Cet amendement va permettre de faire un travail de comparaison, un peu compliqué mais utile, entre la « version Mazetier » – si j’ose dire – de ce dispositif de compensation et la version que propose le groupe Les Républicains.
En vérité, leur architecture est très semblable. L’un et l’autre prévoient l’initiative du procureur de la République, la présence du juge, la publicité des sanctions, l’instauration d’une amende lourde, la mise en place d’un système de mise en conformité et l’intervention d’un commissaire chargé d’effectuer le travail. La seule différence notable, en dehors du montant des amendes – celui-ci est un peu plus flexible dans le texte proposé par le groupe Les Républicains, tandis que les plafonds sont chiffrés dans le texte de Mme Mazetier – réside dans la possibilité d’une deuxième procédure dans laquelle intervient le juge d’instruction.
En réalité, le système proposé par Mme Mazetier ouvre deux voies à la compensation, que pour ma part j’appelle la transaction vénale.
La première se situe avant le déclenchement des poursuites, lorsque le procureur de la République propose une convention. Dans ce cas, les poursuites ne sont pas engagées dans la mesure dès lors que la convention est sanctionnée par le juge. C’est également ce que nous proposons et ce qui existe dans les législations américaine, britannique, ou encore hollandaise.
La seconde voie – et c’est là que Mme Mazetier fait preuve d’une imagination que je qualifierais de « politique » – consiste, dans le cas où des poursuites pénales ont été engagées par un juge d’instruction, celui-ci peut prendre l’initiative d’une transaction.
Je vous le dis honnêtement : cela me paraît un peu baroque. Je ne pense pas, pour ma part, que ces deux voies soient réellement compatibles. La procédure ne peut, selon moi, intervenir qu’avant le début des poursuites, car dès lors que le processus pénal est engagé, en sortir sous la forme d’une transaction me semble quelque peu étrange sur le plan du droit.
Je comprends votre problème politique, madame Mazetier : vous devez rassurer vos collègues de la majorité. Toutefois, j’ai du mal à accepter, sur le plan du droit, ce que vous proposez.
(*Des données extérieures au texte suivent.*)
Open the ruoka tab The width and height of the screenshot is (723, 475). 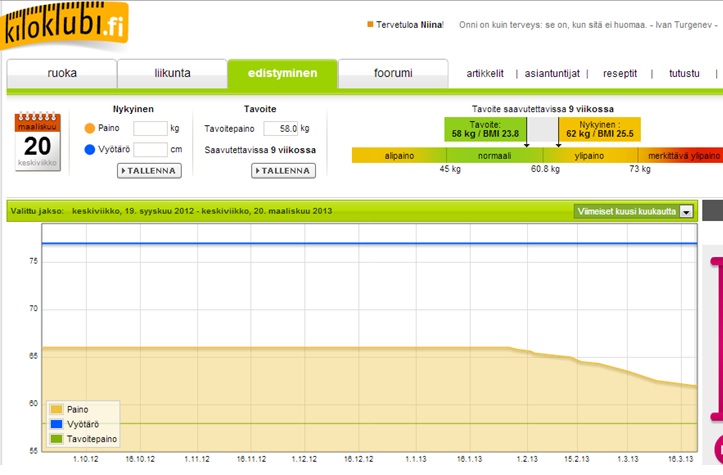pos(62,74)

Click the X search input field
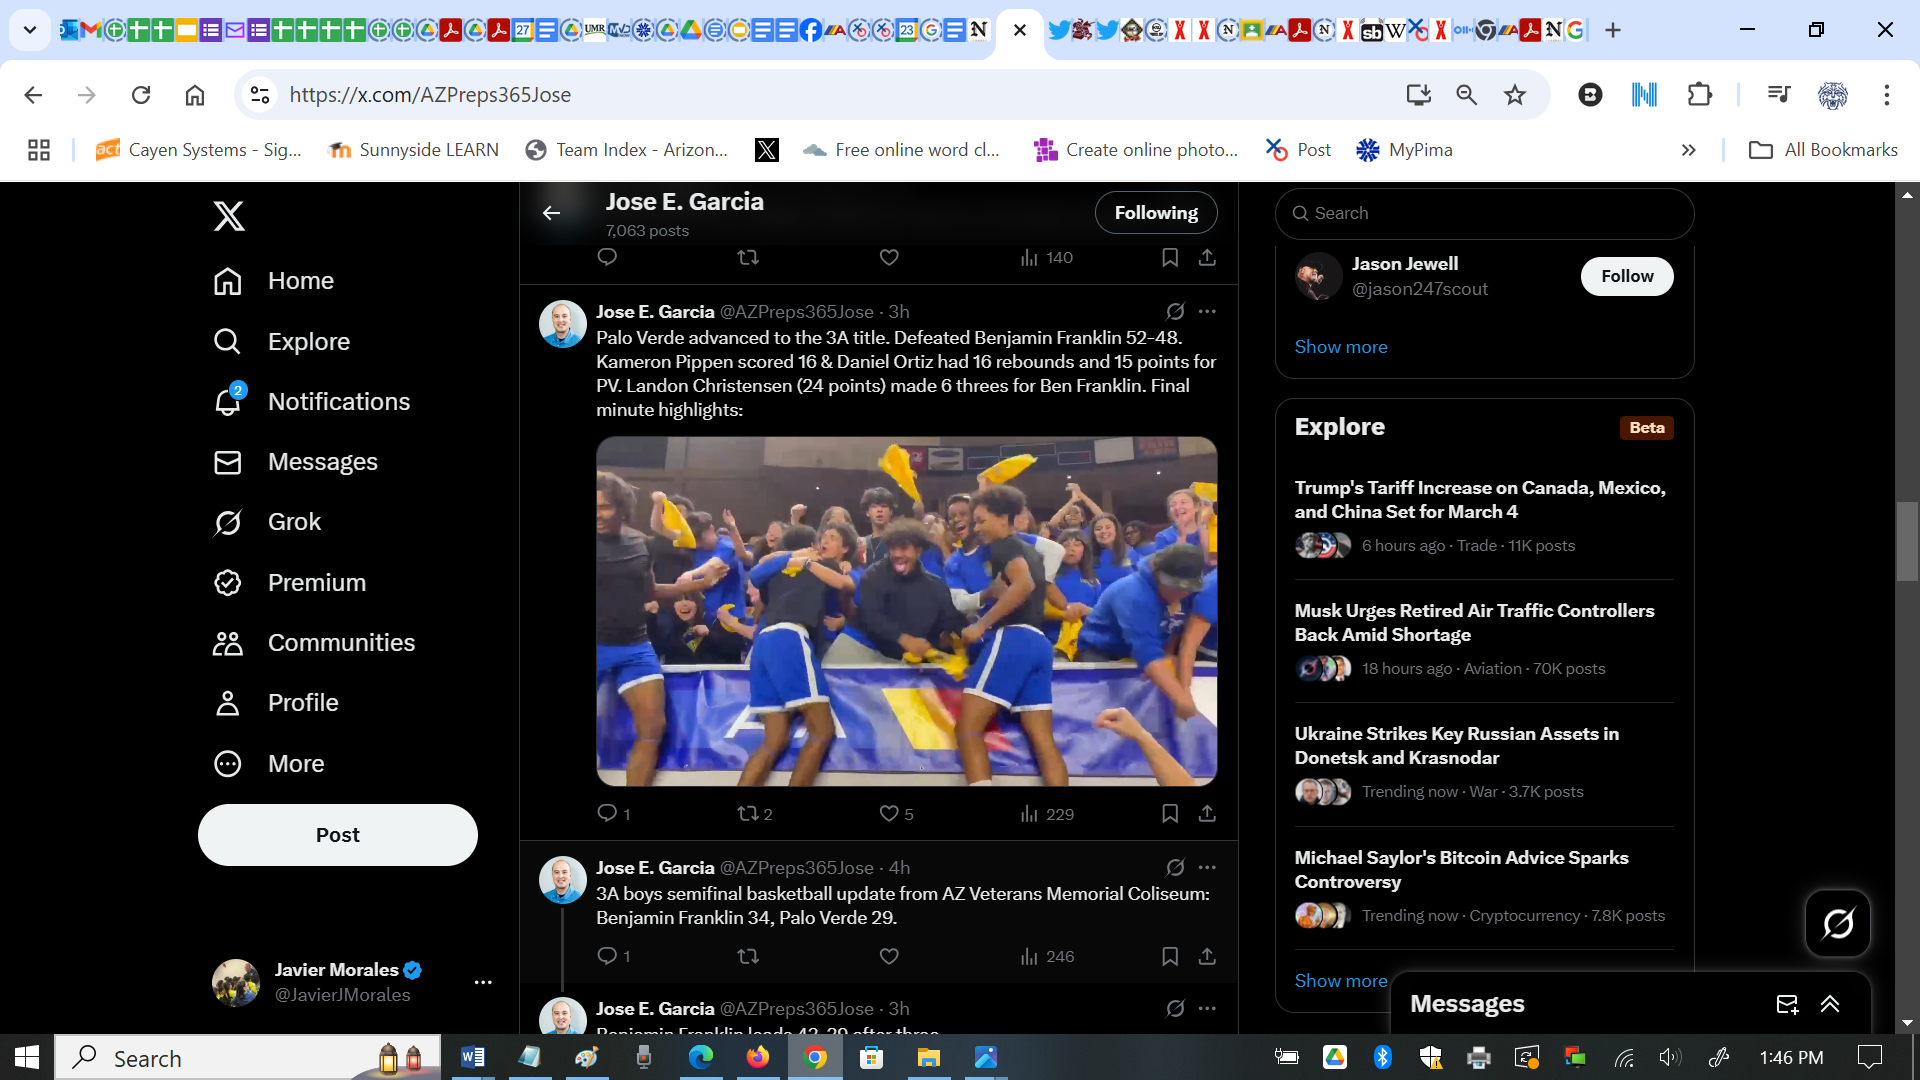[x=1484, y=213]
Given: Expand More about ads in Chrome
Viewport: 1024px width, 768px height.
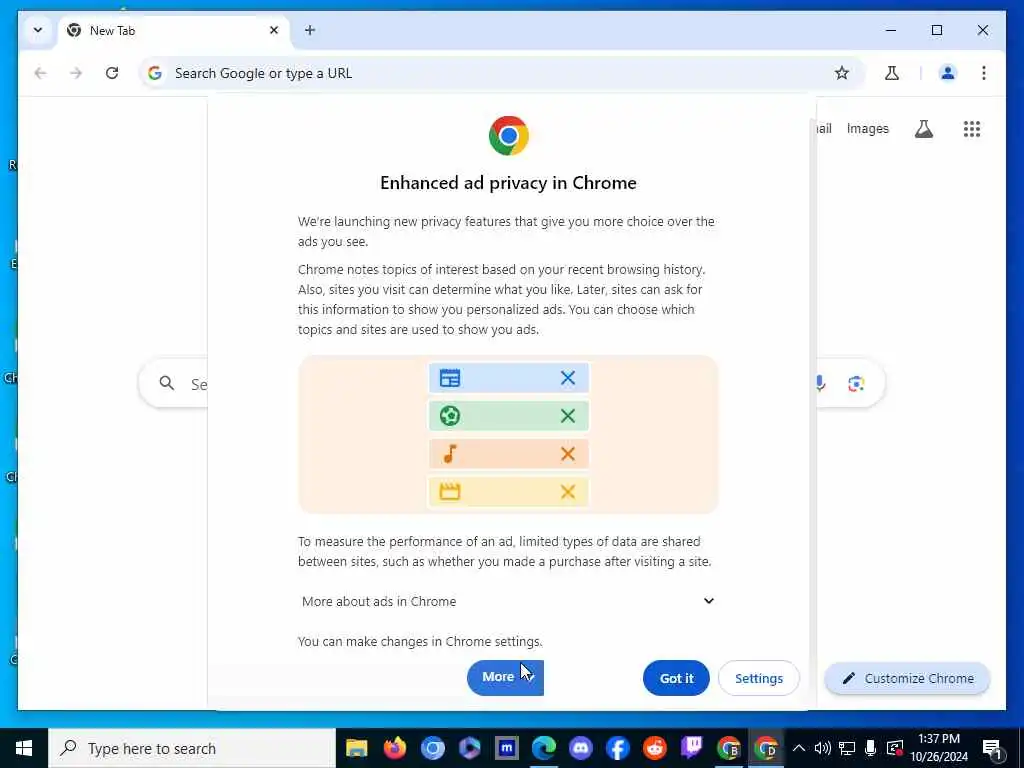Looking at the screenshot, I should coord(508,601).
Il faut faire preuve de cohérence : soit l’on n’engage pas l’action publique pénale parce qu’il existe une convention ferme et publique – ce qui n’interdit en rien, au demeurant, d’entamer des poursuites pénales contre les individus qui se sont rendus coupables et la réparation du préjudice pour les parties civiles –, soit l’action pénale a débuté, auquel cas on n’ouvre pas la possibilité d’établir une convention, sous peine de retomber dans les travers d’une procédure longue, lente et inefficace.
En ouvrant conjointement ces deux voies, comme vous l’avez fait, pour essayer de trouver un consensus au sein de votre groupe, vous avez fabriqué une chose un peu étrange – je ne parlerai pas de monstruosité juridique, mais d’une sorte d’animal à deux têtes qui, à mon avis, risque de se mordre la queue à un moment ou un autre de la procédure.